After returning to Georgia after departing the novitiate, I held some jobs doing corporate accounting and stayed active in the Catholic Church at my parish. It wasn’t until the year 2000 when upon the recommendation of a friend, who was also my boss at work, that I interviewed at a young nonprofit organization based in Atlanta that served children with mental health disabilities and helped their parents, too. I began my employment there on November 14, 2000, and have been there ever since with plans to retire from that organization in a few years. I am their financial officer and have enjoyed my work with both people and numbers. Almost every day I witness coincidences, or little miracles in my life and can’t help but wonder that maybe Saint André is up there with all the other angels and saints performing wonders that can’t be explained.

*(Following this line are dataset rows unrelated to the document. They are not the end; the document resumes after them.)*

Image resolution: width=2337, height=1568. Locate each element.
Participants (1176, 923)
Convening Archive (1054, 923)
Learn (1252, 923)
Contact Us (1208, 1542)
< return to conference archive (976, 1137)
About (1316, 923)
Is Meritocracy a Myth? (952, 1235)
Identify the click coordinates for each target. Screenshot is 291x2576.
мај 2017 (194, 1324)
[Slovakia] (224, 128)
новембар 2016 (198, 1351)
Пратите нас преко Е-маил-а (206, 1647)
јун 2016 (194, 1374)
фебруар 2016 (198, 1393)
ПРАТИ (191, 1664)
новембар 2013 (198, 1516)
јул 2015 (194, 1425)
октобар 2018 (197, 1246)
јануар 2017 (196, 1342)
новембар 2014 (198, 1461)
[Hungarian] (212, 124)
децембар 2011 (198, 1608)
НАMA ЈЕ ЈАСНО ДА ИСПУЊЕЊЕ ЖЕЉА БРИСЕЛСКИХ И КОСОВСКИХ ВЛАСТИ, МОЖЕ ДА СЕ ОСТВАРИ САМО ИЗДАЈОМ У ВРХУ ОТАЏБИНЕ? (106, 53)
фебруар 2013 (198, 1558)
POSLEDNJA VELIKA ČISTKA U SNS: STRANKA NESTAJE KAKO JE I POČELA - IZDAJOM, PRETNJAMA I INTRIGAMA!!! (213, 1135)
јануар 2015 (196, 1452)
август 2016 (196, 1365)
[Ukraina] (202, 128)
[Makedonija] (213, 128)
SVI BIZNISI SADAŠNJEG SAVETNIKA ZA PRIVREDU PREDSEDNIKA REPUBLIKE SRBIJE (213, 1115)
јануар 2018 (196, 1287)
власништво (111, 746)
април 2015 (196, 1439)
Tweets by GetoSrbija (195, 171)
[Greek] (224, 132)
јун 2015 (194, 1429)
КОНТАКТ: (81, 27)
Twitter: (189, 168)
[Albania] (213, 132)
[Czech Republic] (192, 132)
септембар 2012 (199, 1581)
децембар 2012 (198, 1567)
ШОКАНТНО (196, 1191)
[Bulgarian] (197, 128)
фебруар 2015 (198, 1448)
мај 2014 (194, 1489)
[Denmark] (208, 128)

One day in December 2003, I got a phone call from my friend who had recommended the nonprofit organization where I was employed. I thought he was calling just to catch up or shoot the breeze. Instead, he gave me the phone number of his daughter. After the Christmas holidays, I called Amy and after meeting at McDonald’s for the first time, we hit it off instantly and dated for the next several months. I proposed in November 2004, and we were married on May 29, 2005, in Georgia. For the most part, we were very happy. She went through the RCIA process as a candidate, having been baptized as an infant in the Methodist Church, and on March 22, 2008, became a full member of the Catholic Church at the Easter Vigil at Immaculate Heart of Mary. We were not able to have children but have stayed active at our home parish. Amy is a part of Creative Hands which is a ministry that uses artistic talent to make various types of helpful things for the sick and the elderly. I am a member of a prayer group, the men’s group, and a long-time choir member.
Although Holy Cross is not geographically close to me and my family, it will always be close in mind and spirit. I still use the knowledge of accounting I learned at Notre Dame during my undergraduate years, and I draw upon my experience as a seminarian to deepen my interior life. I rely on Saint André to guide me in my work as an accountant and to help me in my quest to make the world a better place. I look forward to the monthly reflection series produced by the Congregation as well as news about its members. I am happy to support Holy Cross through prayer and regular contributions. While religious orders flourish and fade like anything else in life, I believe there will always be a place for Holy Cross in the Church and in the world. Through education, parish, and mission its faithful presence and good works seek to uplift the well-being of humanity in search of the road to a better future. As Father Moreau declared, “The Cross is our only hope.” May it be so.